== Records for the task ==
==============================
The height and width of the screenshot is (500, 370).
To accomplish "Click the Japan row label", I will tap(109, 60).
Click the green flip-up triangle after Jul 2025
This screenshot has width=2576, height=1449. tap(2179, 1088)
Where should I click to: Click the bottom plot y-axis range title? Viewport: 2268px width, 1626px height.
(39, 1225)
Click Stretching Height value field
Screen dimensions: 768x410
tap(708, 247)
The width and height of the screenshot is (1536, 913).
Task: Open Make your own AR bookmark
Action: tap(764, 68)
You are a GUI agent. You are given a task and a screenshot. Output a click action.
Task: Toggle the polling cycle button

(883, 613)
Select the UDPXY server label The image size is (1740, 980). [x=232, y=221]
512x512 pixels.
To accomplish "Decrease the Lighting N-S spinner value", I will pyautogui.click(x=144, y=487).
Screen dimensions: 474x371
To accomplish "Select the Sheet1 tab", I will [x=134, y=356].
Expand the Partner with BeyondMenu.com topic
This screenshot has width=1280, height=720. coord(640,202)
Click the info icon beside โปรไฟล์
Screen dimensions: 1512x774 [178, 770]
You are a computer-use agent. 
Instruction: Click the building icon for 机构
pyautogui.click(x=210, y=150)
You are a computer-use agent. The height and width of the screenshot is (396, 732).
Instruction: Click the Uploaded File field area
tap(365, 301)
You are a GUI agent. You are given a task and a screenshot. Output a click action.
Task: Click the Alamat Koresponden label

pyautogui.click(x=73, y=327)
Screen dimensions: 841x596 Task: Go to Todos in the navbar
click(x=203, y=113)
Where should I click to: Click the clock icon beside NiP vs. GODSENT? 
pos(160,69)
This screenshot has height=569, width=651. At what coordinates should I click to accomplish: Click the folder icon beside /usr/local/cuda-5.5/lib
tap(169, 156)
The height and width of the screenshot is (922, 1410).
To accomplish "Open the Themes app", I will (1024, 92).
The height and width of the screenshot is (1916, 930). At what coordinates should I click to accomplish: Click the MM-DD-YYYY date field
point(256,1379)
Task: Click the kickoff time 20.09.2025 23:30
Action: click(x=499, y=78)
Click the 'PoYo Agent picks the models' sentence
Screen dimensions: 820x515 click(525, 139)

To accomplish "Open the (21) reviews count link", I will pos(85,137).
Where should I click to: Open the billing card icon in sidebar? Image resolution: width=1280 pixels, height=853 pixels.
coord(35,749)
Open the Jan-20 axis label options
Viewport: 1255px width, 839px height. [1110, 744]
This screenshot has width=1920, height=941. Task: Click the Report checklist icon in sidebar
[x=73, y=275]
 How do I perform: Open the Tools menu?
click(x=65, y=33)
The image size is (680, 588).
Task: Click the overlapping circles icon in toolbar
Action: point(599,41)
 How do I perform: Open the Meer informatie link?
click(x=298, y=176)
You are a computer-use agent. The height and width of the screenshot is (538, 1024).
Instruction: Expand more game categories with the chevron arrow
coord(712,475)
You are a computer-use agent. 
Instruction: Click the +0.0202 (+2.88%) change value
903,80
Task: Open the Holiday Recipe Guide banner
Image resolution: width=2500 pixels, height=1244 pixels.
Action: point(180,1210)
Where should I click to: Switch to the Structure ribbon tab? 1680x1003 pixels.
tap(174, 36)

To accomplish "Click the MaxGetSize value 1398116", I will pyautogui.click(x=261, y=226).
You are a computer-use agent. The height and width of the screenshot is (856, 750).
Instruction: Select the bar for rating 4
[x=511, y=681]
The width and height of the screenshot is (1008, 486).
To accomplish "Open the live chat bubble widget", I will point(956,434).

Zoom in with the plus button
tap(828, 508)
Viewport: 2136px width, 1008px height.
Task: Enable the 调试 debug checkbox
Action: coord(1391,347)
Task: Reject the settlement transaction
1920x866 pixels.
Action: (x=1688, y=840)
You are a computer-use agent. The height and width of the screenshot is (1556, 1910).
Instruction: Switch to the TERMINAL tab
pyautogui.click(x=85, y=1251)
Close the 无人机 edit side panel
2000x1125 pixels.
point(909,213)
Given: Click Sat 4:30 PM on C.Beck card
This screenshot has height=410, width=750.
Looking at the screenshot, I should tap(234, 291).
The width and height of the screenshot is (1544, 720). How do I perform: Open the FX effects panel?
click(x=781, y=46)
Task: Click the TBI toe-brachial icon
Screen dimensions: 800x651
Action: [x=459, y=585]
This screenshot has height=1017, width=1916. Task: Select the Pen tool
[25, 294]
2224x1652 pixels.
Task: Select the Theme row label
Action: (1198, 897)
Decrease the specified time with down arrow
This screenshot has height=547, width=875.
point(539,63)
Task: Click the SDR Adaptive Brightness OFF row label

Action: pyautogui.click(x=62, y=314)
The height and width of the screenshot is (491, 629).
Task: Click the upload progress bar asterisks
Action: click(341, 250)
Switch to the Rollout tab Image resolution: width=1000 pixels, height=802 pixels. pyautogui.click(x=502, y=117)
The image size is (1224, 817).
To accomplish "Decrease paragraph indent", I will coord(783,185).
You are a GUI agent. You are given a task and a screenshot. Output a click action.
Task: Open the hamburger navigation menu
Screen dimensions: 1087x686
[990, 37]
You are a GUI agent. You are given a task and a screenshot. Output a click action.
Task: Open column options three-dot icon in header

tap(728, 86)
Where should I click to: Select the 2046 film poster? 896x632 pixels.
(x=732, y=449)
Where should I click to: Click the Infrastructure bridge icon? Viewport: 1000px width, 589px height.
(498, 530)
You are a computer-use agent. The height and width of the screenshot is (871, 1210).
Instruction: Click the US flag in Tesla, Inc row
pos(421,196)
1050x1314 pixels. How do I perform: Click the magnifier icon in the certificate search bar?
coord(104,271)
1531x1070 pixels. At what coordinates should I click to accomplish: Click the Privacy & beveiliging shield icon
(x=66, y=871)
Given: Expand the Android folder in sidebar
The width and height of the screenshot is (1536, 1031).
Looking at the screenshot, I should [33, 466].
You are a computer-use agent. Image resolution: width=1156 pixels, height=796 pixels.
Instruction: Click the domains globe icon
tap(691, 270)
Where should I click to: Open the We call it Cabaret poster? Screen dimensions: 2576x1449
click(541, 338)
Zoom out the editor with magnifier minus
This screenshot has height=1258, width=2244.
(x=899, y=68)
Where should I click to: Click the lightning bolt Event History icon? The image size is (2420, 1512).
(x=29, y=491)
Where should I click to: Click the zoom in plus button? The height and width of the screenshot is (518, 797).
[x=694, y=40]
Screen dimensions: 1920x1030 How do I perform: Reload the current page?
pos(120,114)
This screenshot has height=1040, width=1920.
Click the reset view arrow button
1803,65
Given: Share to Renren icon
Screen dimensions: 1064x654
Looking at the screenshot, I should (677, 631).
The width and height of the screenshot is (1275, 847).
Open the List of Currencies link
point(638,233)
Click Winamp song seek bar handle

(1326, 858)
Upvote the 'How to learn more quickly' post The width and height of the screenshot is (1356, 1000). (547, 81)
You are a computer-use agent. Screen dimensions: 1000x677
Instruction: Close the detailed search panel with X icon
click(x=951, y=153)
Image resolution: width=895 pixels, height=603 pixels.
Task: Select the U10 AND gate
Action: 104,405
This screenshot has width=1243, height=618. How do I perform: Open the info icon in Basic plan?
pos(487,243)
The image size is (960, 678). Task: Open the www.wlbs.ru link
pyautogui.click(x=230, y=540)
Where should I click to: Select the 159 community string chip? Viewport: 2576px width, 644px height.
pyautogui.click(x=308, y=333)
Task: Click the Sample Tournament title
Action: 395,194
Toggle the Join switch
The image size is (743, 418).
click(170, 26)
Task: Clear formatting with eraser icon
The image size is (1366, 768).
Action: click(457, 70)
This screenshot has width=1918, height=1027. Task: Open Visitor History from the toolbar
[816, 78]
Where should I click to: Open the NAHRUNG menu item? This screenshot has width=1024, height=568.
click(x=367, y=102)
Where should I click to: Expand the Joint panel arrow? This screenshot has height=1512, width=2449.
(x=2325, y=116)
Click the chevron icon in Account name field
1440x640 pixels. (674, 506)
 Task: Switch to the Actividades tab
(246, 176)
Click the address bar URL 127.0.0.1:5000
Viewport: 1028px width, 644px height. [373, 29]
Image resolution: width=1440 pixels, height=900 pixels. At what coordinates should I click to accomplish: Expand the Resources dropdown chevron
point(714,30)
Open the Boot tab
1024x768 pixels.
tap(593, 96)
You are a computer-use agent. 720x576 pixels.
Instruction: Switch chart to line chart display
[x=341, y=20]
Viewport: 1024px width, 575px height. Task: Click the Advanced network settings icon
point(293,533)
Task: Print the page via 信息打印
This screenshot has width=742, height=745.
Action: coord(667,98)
==============================
== Do this ==
Reproduce the rows above verbatim, beginning at the very first row and ending with the row that contains "will [x=134, y=356].", including that row.

== Solution ==
The height and width of the screenshot is (500, 370).
To accomplish "Click the Japan row label", I will tap(109, 60).
Click the green flip-up triangle after Jul 2025
This screenshot has width=2576, height=1449. tap(2179, 1088)
Where should I click to: Click the bottom plot y-axis range title? Viewport: 2268px width, 1626px height.
(39, 1225)
Click Stretching Height value field
Screen dimensions: 768x410
tap(708, 247)
The width and height of the screenshot is (1536, 913).
Task: Open Make your own AR bookmark
Action: tap(764, 68)
You are a GUI agent. You are given a task and a screenshot. Output a click action.
Task: Toggle the polling cycle button

(883, 613)
Select the UDPXY server label The image size is (1740, 980). [x=232, y=221]
512x512 pixels.
To accomplish "Decrease the Lighting N-S spinner value", I will pyautogui.click(x=144, y=487).
Screen dimensions: 474x371
To accomplish "Select the Sheet1 tab", I will [x=134, y=356].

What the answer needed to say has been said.